而Linux服務器被挖礦,大多數是因為Redis開放了外網端口同時又沒有用戶密碼驗證導致提權造成的。
那如何解決和規避呢?我來詳細給大家講下:
1)、服務器被植入挖礦程序的解決方案
在 # top ,命令中查看CPU和MEN佔用率過高的進程有哪些,記下進程的PID;
通過 # ps -ef | grep 進程名或PID ,查看進程文件路徑。如果此文件路徑可疑(不是系統文件,同時也不是管理員創建的)請取消執行權限(取消X權限);
通過 # kill -9 進程PID ,殺死進程;
通過 # vi ~/.bash_history ,查看歷史命令記錄文件,看看是否存在可疑命令;
禁用可疑用戶和重新設置SSH密鑰;
如果服務器上的Redis端口外網可訪問,請在iptables裡取消Redis端口的外網訪問權限;
服務器上站點源碼掃描,看看是否被植入木馬;
必要時需要重做系統。
2)、服務器安全加固建議
如果裝了Redis,請記住只允許它本機訪問,不允許外網訪問!!!
嚴格控制服務器各端口的訪問權限;
禁止root用戶直接登錄,通過普通用戶su切換登錄。
網絡圈
從圖中可以看出miberd進程佔用利率高
因此可以按照以下的步驟來初步判斷
①kill掉這個進程,先觀察一段時間,一般情況下kill以後,隔一段時間基本進程會自啟動。

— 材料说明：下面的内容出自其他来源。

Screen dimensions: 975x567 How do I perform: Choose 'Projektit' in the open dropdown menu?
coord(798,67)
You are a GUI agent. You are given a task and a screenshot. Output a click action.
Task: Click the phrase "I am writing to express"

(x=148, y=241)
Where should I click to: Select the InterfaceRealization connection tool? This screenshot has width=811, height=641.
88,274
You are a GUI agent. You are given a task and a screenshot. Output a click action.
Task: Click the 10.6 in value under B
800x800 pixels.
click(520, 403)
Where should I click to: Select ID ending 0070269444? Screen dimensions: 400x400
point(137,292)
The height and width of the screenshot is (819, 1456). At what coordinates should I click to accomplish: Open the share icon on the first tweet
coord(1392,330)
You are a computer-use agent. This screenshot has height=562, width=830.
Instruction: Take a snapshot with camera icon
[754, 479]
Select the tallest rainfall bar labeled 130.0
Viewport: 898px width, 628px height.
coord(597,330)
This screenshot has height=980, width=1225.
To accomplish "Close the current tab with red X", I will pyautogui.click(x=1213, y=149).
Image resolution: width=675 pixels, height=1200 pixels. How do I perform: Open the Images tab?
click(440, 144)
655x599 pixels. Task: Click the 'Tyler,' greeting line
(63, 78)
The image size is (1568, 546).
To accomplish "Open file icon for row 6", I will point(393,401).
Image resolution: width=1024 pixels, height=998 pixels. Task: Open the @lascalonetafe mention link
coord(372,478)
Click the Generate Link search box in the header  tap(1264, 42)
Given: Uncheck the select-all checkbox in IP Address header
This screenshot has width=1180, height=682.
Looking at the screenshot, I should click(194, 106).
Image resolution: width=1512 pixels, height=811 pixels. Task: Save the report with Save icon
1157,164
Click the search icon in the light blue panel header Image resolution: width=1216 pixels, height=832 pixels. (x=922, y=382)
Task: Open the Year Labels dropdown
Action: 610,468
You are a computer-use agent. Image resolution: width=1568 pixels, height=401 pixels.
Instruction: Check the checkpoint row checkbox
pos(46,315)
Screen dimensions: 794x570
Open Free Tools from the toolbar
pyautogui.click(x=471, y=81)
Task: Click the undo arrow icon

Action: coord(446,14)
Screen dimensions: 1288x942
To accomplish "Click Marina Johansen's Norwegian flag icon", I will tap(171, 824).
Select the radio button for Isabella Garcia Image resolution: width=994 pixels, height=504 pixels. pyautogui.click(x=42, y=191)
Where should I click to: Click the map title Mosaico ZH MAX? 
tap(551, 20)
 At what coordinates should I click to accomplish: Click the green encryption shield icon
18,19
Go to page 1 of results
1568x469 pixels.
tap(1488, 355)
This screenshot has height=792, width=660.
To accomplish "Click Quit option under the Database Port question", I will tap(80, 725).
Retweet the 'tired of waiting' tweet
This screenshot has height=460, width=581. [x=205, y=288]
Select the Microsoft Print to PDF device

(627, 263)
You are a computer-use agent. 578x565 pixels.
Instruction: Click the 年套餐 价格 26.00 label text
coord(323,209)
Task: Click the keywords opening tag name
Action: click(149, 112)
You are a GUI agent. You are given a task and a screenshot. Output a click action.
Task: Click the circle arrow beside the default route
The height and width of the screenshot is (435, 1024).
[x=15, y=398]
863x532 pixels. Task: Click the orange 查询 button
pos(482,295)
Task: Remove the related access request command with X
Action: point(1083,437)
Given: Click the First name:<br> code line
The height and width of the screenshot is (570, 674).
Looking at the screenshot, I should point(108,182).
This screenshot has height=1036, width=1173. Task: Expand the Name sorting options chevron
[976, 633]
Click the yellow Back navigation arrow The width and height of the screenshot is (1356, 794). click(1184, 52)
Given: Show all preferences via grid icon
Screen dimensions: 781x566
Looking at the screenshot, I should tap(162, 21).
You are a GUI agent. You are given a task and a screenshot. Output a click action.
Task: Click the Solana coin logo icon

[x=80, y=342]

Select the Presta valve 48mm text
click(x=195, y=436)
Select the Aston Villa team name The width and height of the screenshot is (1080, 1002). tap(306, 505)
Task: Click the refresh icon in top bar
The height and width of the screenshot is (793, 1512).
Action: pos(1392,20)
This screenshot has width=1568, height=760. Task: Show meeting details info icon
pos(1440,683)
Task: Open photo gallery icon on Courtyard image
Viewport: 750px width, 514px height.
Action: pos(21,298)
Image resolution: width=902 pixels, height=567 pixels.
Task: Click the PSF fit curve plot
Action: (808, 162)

②如果方法①不行,程序會自啟動的話,就要去定時任務crontab -l 查看任務,一般情況是可以看到的,類似於下面這種
③刪除定時任務,並且用find命令查找對應的關鍵詞。找到進程所在的目錄,然後刪掉整個目錄就可以了。
上面辦法治標不治本,服務器安全工作可以按照以下情況來處理:
1.把所有軟件升級到新版本
2.修改所有軟件默認端口號
3.打開ssh/authorized_keys, 刪除不認識的密鑰
4.刪除用戶列表中陌生的帳號
5.SSH使用密鑰登錄並禁止口令登錄(這個一般是加運維一個人的秘鑰)
炒飯vb
備份數據,重新最小化安裝系統。嚴格定製防火牆策略!
中毒一般都是管理不嚴格!